→ Your assignment
Copy out each line of the data that holds the word "agent".

--- START ---

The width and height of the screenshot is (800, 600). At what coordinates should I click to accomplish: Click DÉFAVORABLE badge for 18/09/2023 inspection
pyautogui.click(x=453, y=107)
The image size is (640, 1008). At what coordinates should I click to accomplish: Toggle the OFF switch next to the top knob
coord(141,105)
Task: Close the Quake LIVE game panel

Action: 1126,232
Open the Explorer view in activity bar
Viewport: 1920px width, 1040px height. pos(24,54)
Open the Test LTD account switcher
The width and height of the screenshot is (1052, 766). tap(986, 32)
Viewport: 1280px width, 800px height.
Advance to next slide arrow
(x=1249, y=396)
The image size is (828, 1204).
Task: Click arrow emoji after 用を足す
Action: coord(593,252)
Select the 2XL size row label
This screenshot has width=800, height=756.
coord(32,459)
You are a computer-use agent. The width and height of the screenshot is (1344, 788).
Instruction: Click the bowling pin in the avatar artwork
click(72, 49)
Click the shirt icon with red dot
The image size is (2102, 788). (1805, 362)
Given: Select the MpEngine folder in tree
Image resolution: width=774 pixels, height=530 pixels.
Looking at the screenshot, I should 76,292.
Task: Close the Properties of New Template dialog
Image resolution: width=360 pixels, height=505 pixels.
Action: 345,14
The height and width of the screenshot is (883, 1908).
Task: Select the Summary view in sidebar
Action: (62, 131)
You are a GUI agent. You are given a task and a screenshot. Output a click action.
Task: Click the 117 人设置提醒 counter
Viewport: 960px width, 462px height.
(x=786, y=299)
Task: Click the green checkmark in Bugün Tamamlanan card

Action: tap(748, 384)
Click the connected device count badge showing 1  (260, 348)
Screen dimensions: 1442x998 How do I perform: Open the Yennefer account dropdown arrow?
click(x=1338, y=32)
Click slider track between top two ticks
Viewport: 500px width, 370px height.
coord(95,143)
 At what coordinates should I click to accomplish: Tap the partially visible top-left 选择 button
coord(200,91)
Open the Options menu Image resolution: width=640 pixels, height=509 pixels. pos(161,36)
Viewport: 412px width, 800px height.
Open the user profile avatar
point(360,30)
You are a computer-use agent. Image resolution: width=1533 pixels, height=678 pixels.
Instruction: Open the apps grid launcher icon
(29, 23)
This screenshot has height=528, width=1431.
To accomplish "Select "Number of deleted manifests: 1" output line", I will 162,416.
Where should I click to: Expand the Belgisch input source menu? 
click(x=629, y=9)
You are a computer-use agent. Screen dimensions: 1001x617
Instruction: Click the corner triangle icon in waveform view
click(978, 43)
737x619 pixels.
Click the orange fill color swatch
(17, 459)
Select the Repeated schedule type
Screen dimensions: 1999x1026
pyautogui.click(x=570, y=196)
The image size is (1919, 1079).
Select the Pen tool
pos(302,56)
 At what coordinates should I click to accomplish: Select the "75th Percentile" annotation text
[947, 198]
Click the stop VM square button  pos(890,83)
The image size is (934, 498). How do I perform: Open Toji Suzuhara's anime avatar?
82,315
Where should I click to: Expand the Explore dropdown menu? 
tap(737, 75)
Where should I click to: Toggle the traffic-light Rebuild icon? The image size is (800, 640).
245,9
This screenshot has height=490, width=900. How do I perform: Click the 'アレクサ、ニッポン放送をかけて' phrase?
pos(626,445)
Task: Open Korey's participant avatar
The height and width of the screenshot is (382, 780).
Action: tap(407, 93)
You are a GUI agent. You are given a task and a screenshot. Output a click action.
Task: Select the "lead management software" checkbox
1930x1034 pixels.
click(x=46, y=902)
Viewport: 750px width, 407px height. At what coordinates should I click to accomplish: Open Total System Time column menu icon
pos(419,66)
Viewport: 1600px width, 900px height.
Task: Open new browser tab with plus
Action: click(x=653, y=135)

--- END ---

→ Answer space
You are a computer-use agent. The width and height of the screenshot is (1344, 788).
You are a GUI agent. You are given a task and a screenshot. Output a click action.
You are a computer-use agent. Image resolution: width=1533 pixels, height=678 pixels.
You are a computer-use agent. Screen dimensions: 1001x617
You are a GUI agent. You are given a task and a screenshot. Output a click action.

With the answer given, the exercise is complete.